The reasons to deploy Open RAN have shifted over time, according to Madden. Open RAN was originally pitched as a way to lower equipment costs through increased competition. However, the closed RAN manufacturers merely reduced their prices to match the Open RAN offering, so they could not sell on cost alone.
A seminal event in the Open RAN versus closed RAN competition unfolded in 2024 after closed RAN was chosen for greenfield 5G deployment of 460,000 base stations across India, in part, because the price was equivalent to Open RAN, Madden asserted.
“That was a devastating move, because it essentially pulled the rug out from under the Open RAN suppliers,” he said. “For example, today, AT&T is actually paying more for the Fujitsu radios than the Ericsson units.”
Even though price may not be the differentiator, legacy operators are still gravitating to Open RAN because of their desire for a greater variety of radio hardware and more customization of the radio hardware to special cases.
“We’re now finding that the operators benefit from increased variety of product functionality, and with Open RAN they can get products customized to the frequency bands, power levels and mechanical format that they need,” Madden said.
Another key benefit of Open RAN, according to Madden, is that it promotes the development of domestic supply chains. Using telecom hardware that’s manufactured within a country’s borders is advantageous for economic and security reasons.
“Open RAN provides an avenue for those vendors to engage in the market and provide the hardware without spending a billion dollars on research and development for the software side,” Madden said. “It’s more of a national sovereignty benefit, putting jobs within the country and political benefits of that.”

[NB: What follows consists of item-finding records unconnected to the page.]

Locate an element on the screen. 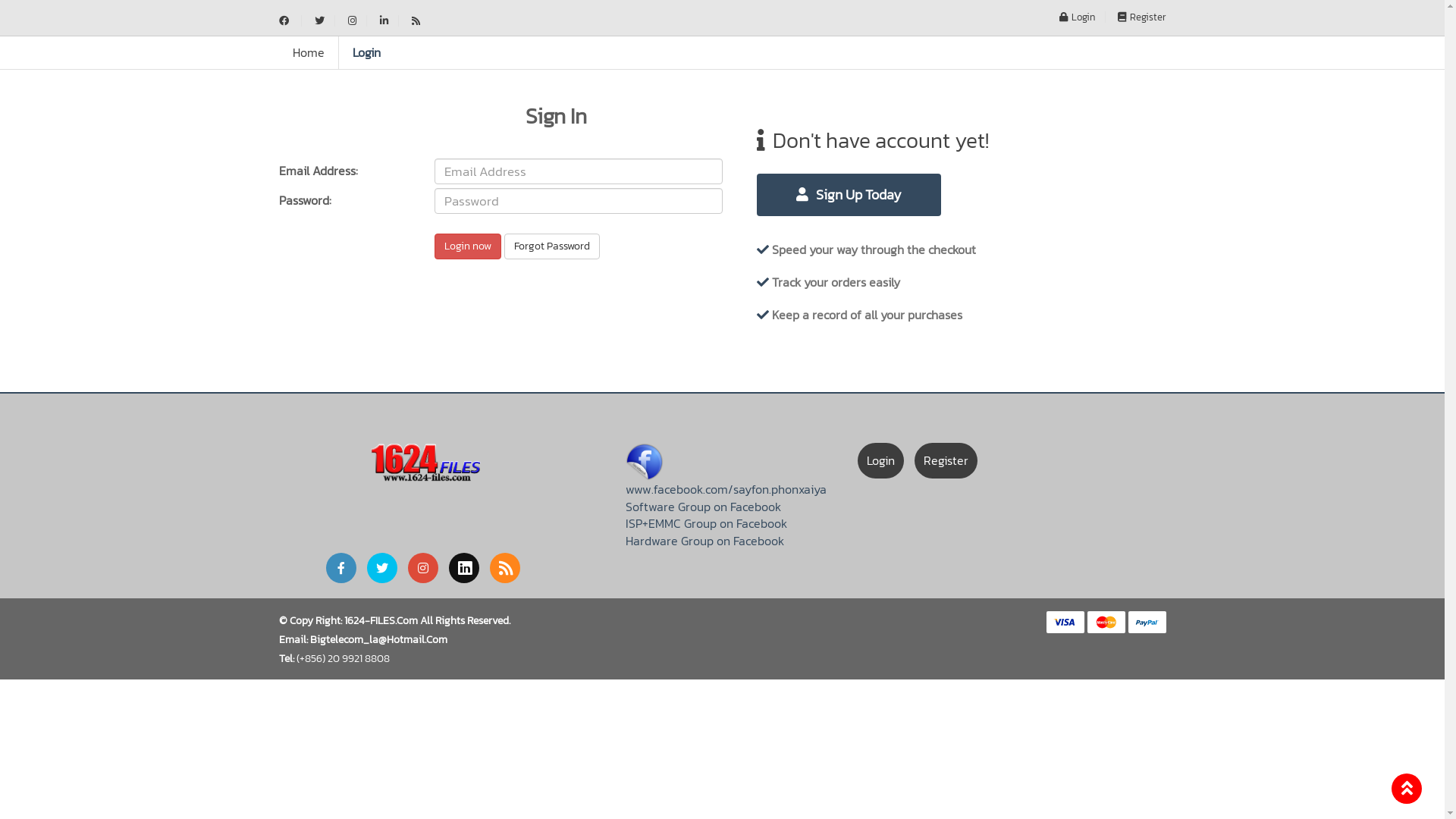  'Login' is located at coordinates (858, 460).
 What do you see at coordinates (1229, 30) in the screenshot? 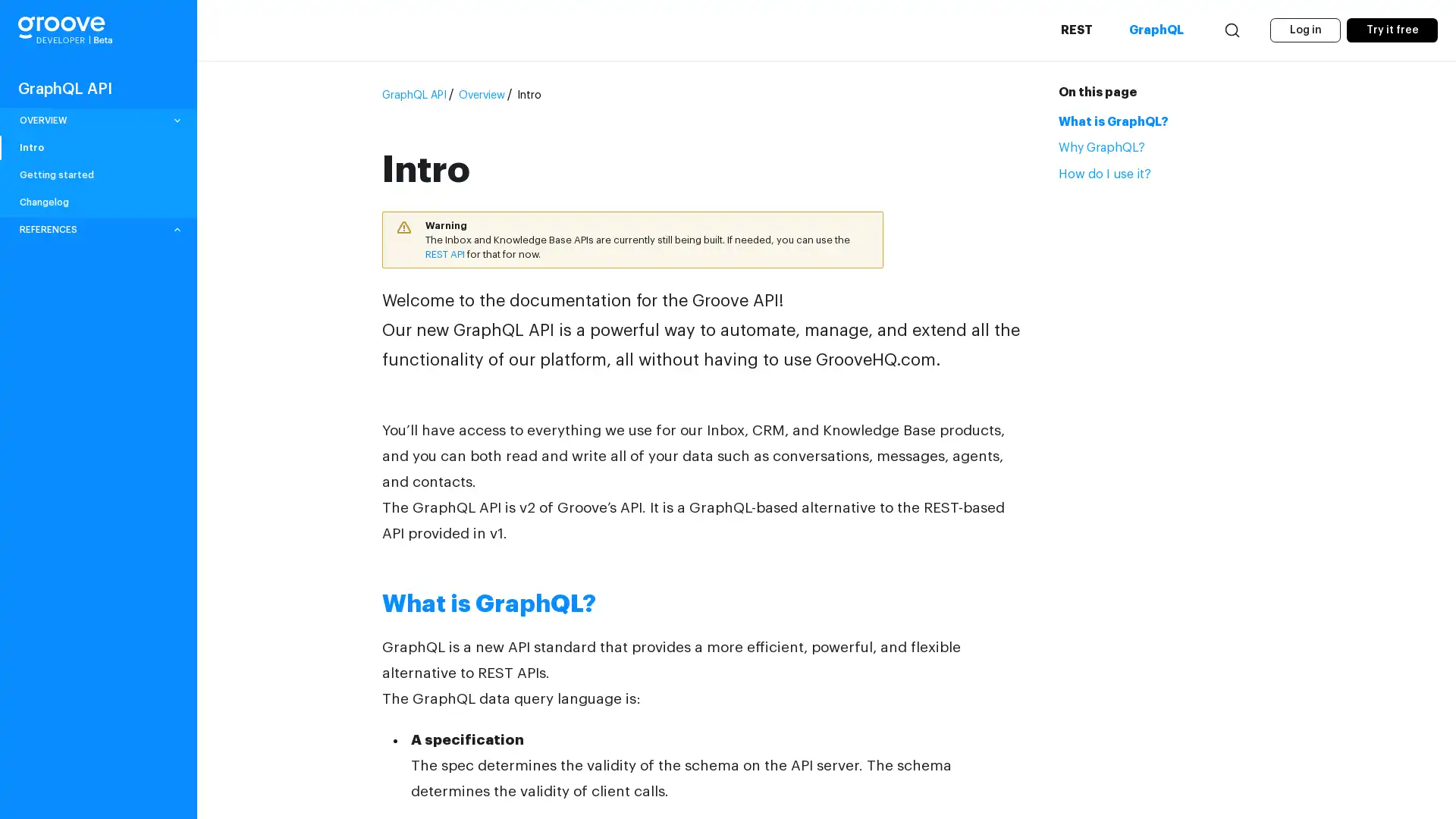
I see `Search` at bounding box center [1229, 30].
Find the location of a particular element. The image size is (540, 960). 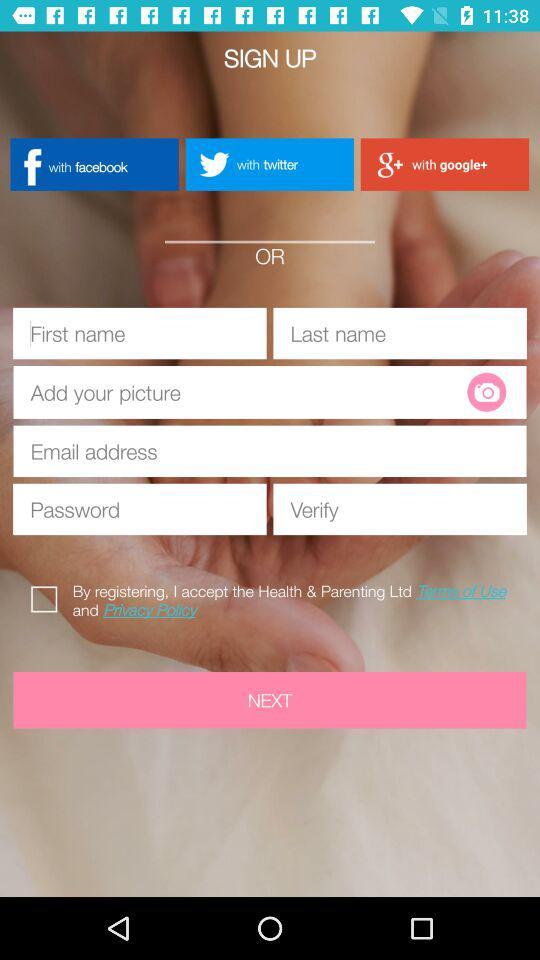

the photo icon is located at coordinates (485, 391).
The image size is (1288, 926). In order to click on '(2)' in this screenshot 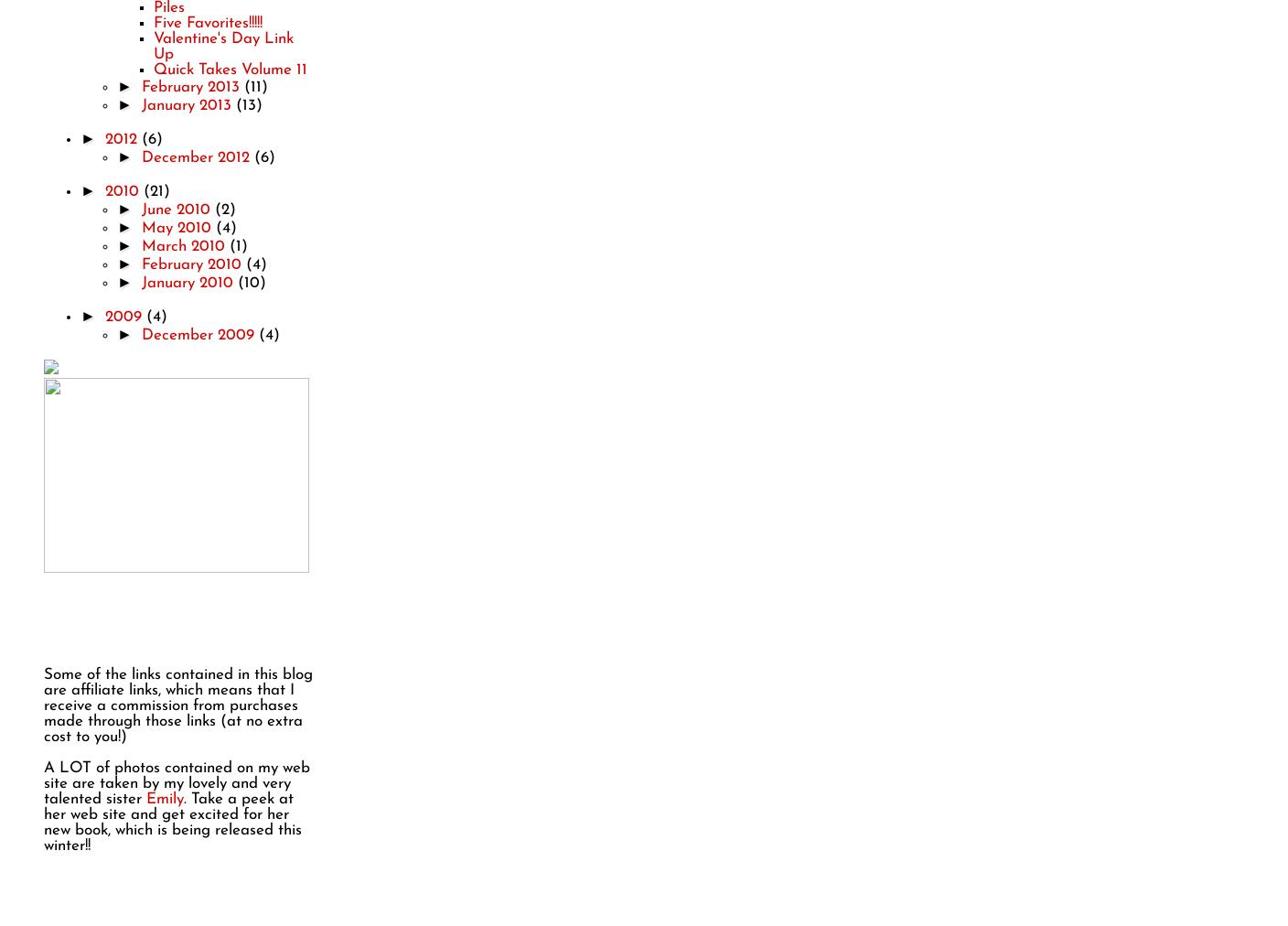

The Open RAN space gained a good deal of clarity in 2024, according to research performed by Mobile-Experts. It became clear that Open RAN would NOT expand the market to include different software platforms taking software business away from Ericsson and Nokia.
“Open RAN allows a company like Ericsson to actually dominate the software of the RAN market even more than they did before,” Madden said. “But it also opens up the opportunity for multiple hardware manufacturers to provide the localization and customization that allow for product differentiation.”
Madden projects that the network infrastructure market will eventually have one or two leading software players for the complex public telecom systems with a wide variety of hardware as the supporting cast. Ericsson has a lock on providing centralized unit/distributed unit software, but the number two position is still open, he said.
“Outside of Ericsson, Samsung is leading the market in virtual RAN, but they have a lower market share,” Madden said. “On the other hand, Nokia, is behind on virtual RAN but they have a larger market share and therefore a good chance at being a second provider of Open RAN software. On the whole, I would say that the contest for number two is not concluded yet.”